*AIM OF THE TASK*.
Working from the records below, return word for word the line that contains "Go to the Permissions tab" and each line after it, ending with the last. Skip all pictures.

*STORED DATA*.
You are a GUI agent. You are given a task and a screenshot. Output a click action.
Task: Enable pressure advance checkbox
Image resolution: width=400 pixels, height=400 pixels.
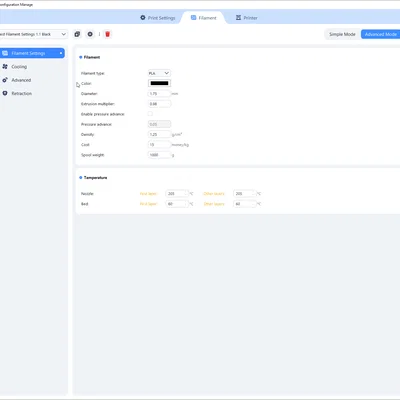[150, 114]
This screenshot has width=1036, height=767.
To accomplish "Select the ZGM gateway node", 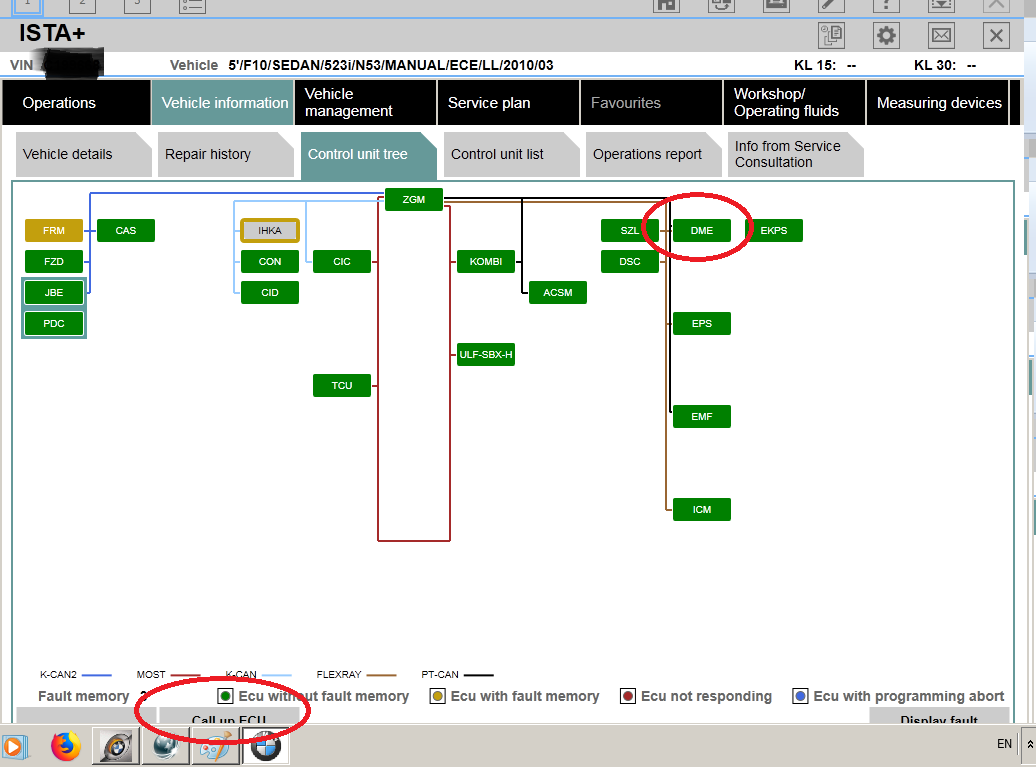I will 414,200.
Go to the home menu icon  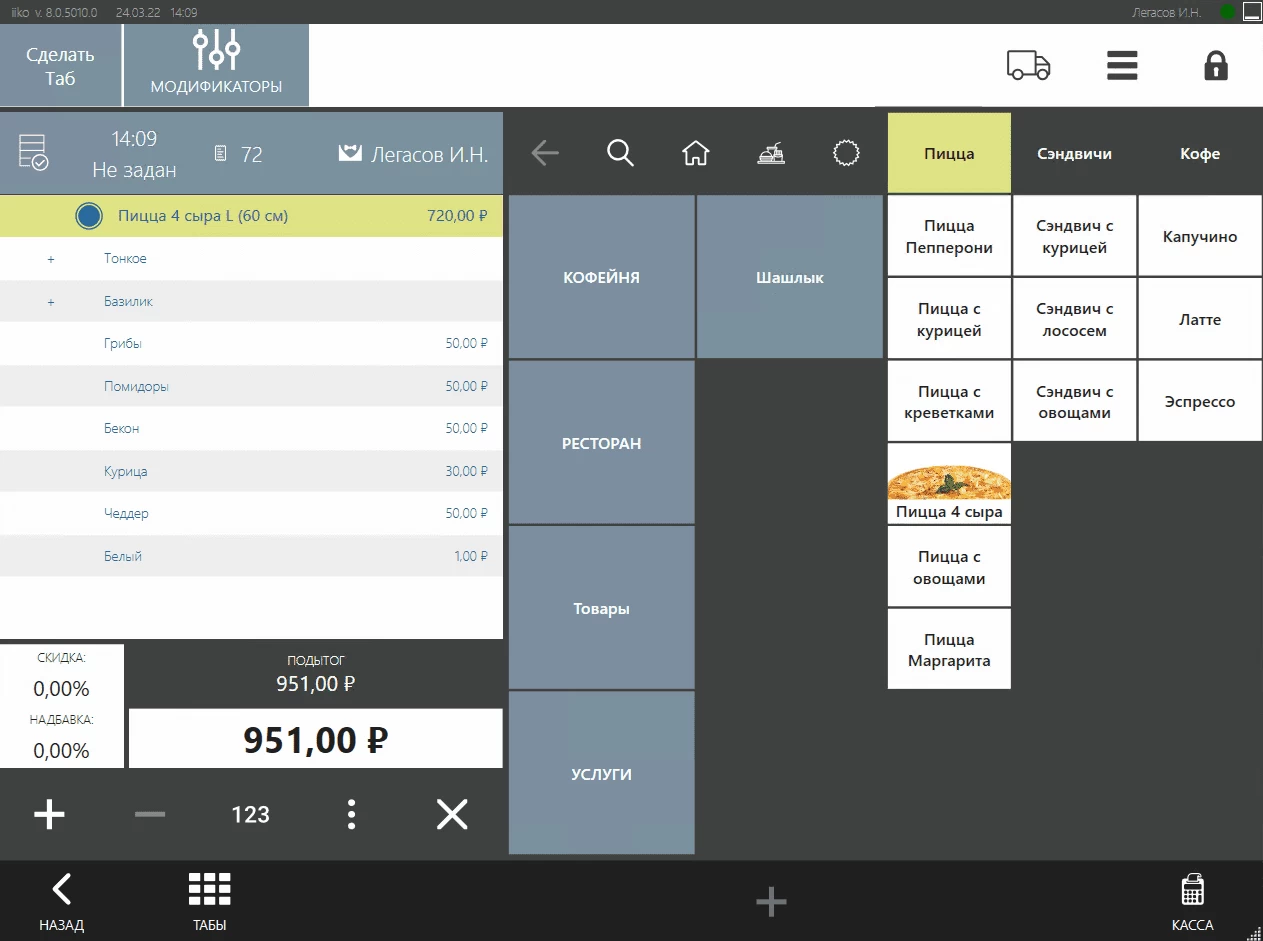(x=695, y=153)
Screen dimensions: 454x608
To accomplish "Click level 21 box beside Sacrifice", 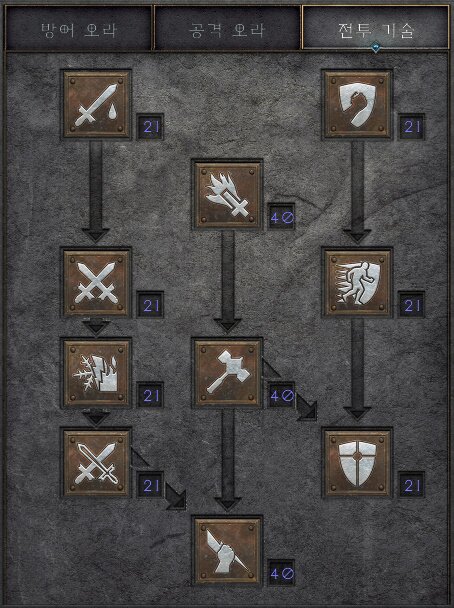I will (150, 126).
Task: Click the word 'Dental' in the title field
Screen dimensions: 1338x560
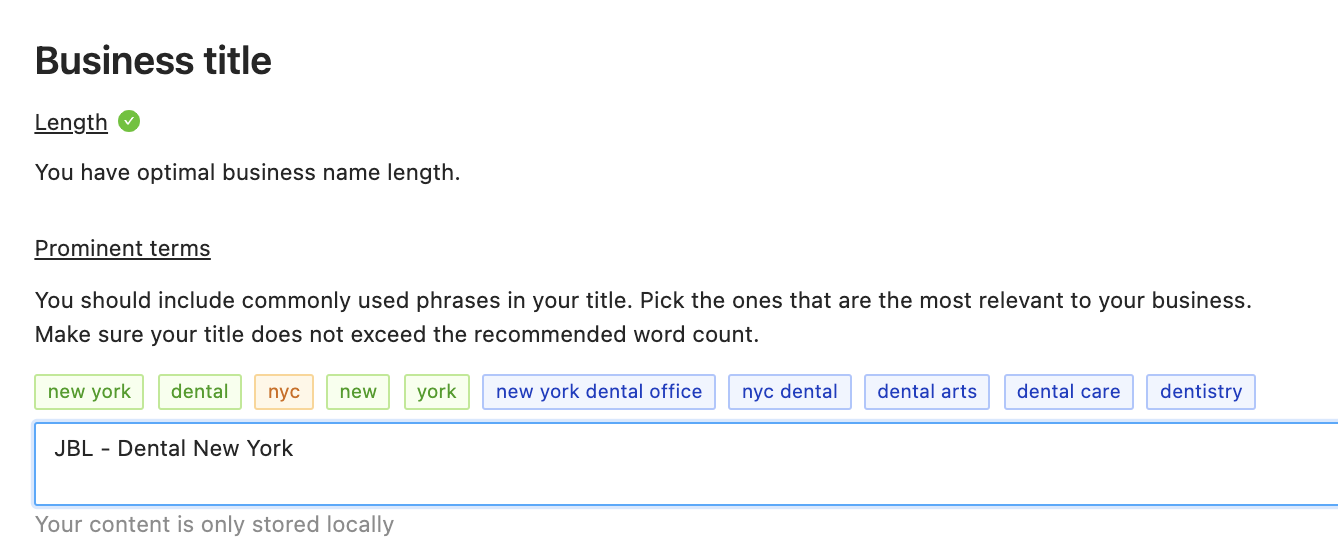Action: tap(153, 448)
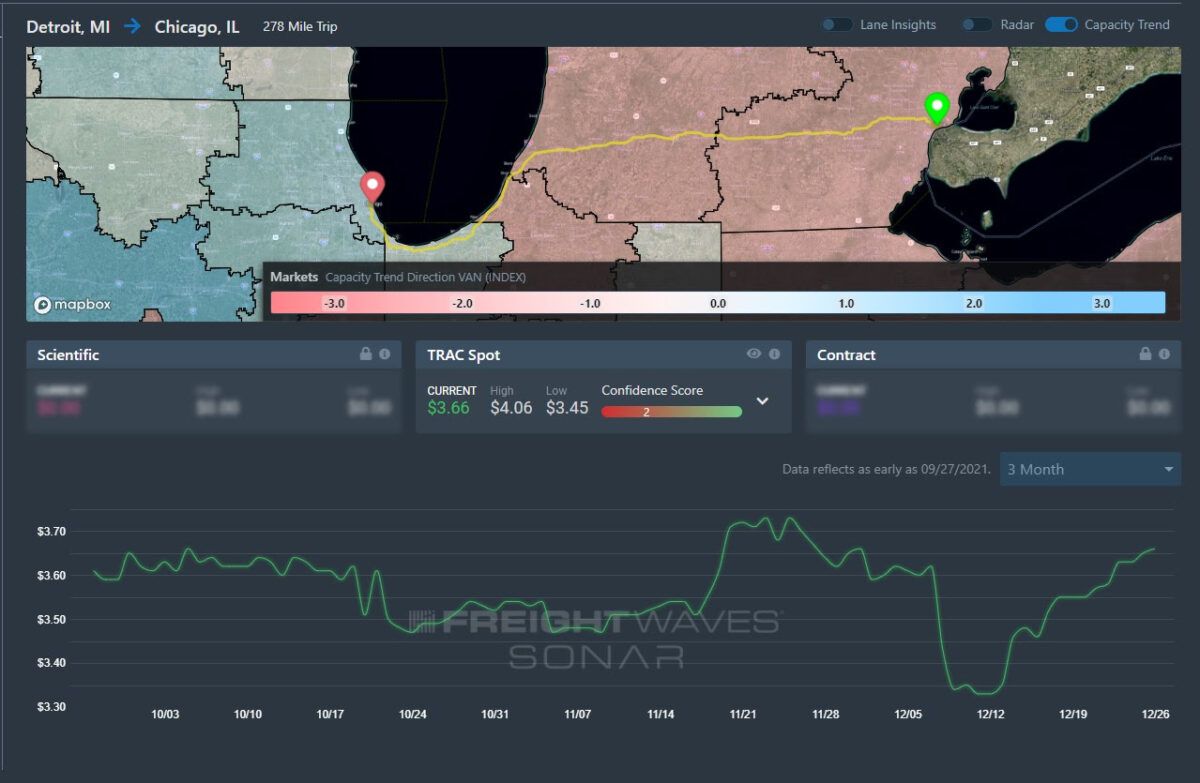1200x783 pixels.
Task: Click the Contract panel lock icon
Action: point(1145,355)
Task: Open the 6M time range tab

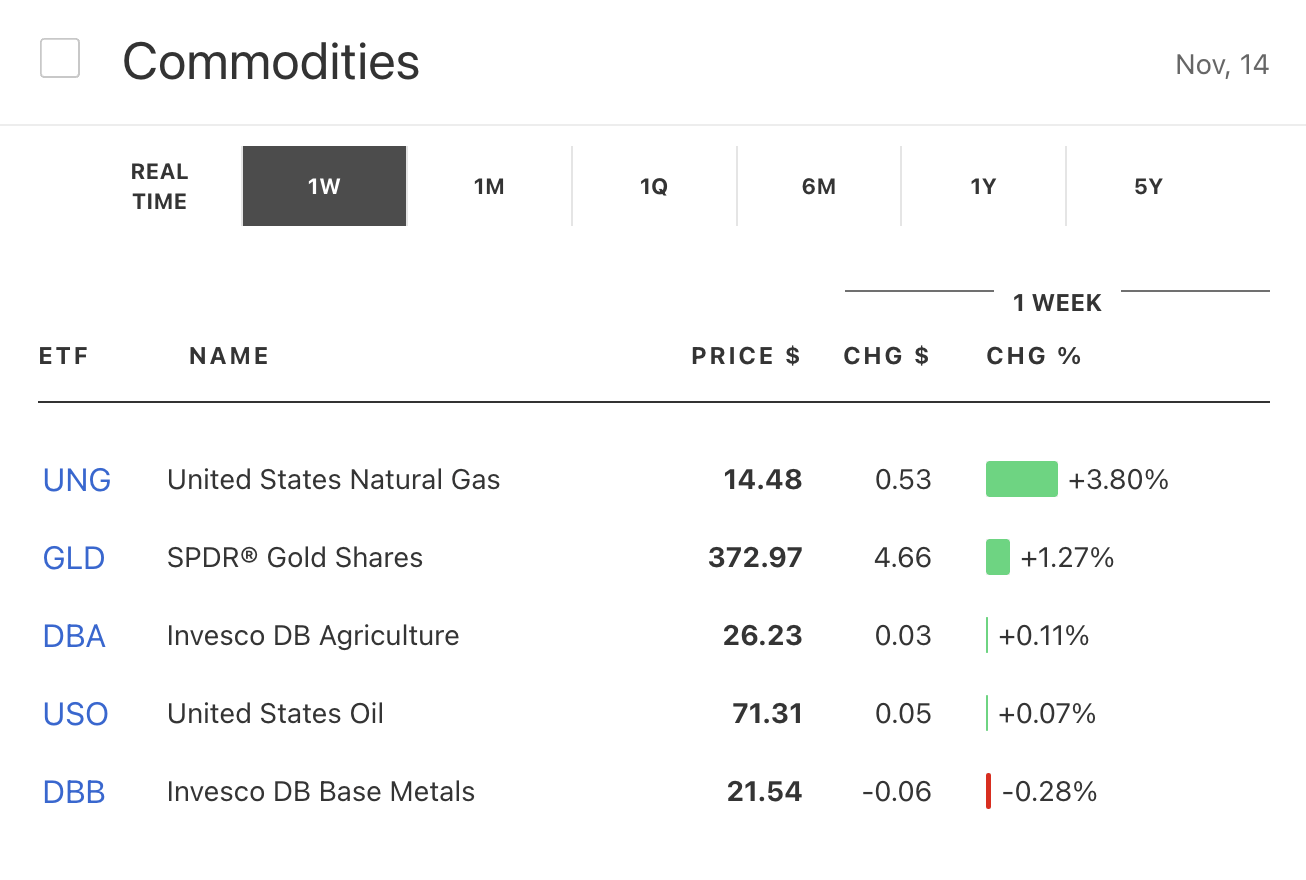Action: pyautogui.click(x=819, y=186)
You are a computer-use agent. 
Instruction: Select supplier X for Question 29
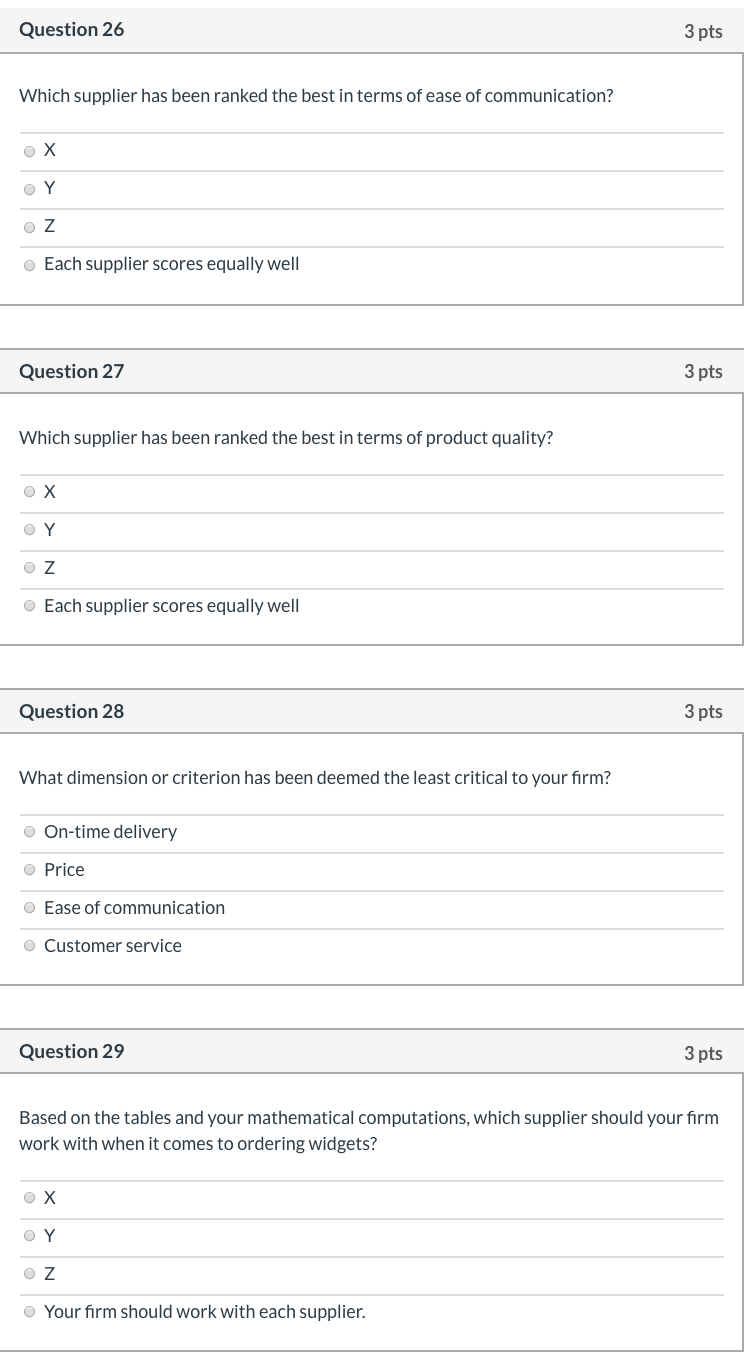click(29, 1197)
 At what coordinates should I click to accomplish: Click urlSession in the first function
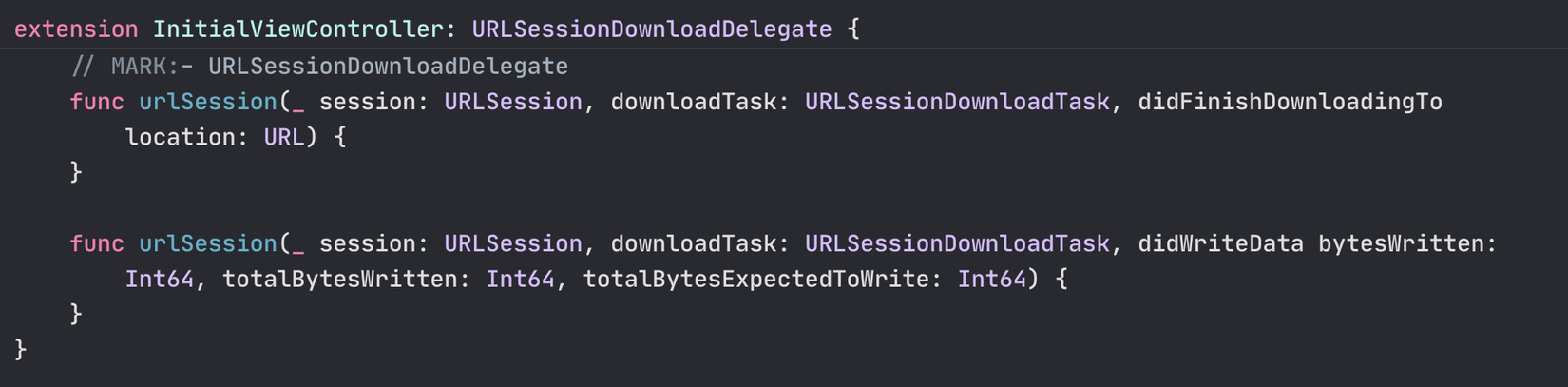[207, 102]
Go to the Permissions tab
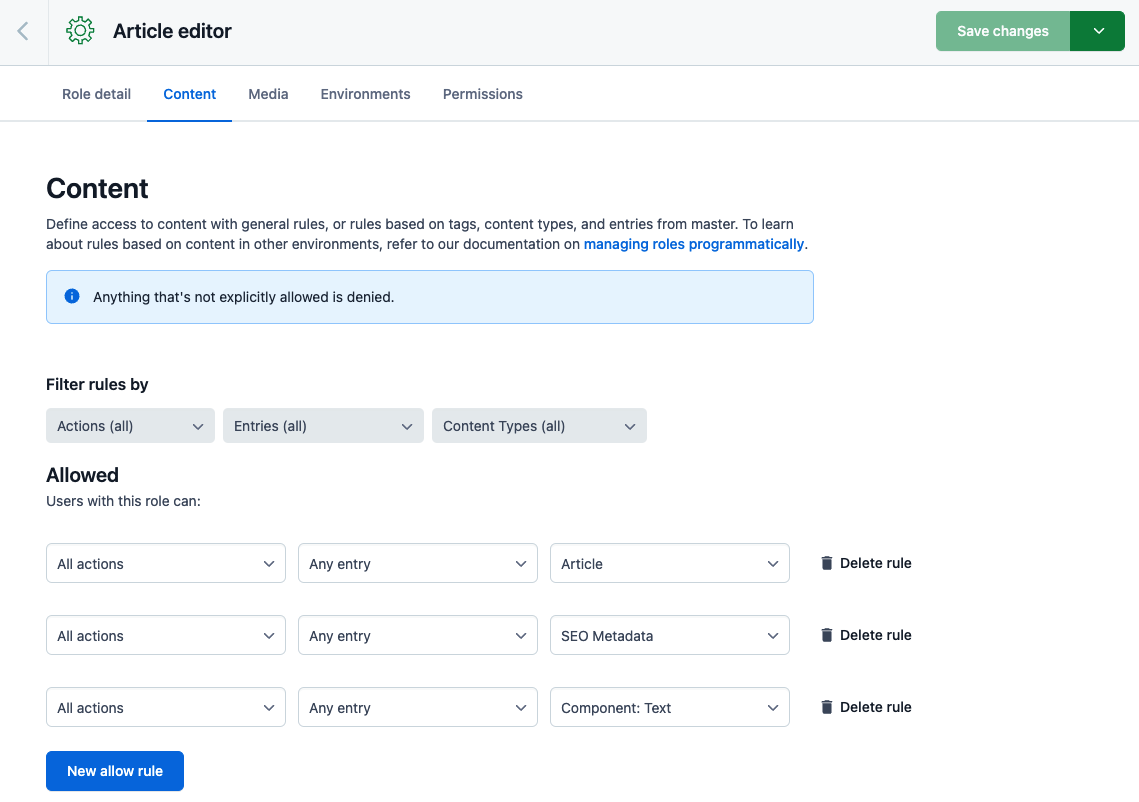The width and height of the screenshot is (1139, 802). pyautogui.click(x=482, y=93)
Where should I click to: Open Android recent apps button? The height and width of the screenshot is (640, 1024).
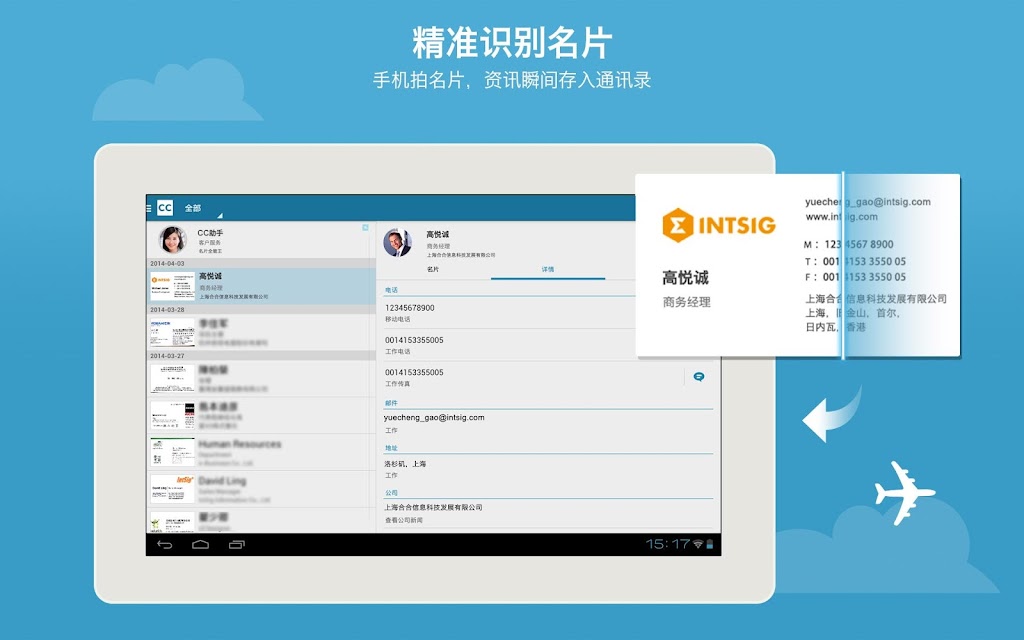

*ANSWER AREA*.
Go to the Permissions tab
The width and height of the screenshot is (1139, 802). pyautogui.click(x=482, y=93)
Where should I click to: Open Android recent apps button? The height and width of the screenshot is (640, 1024).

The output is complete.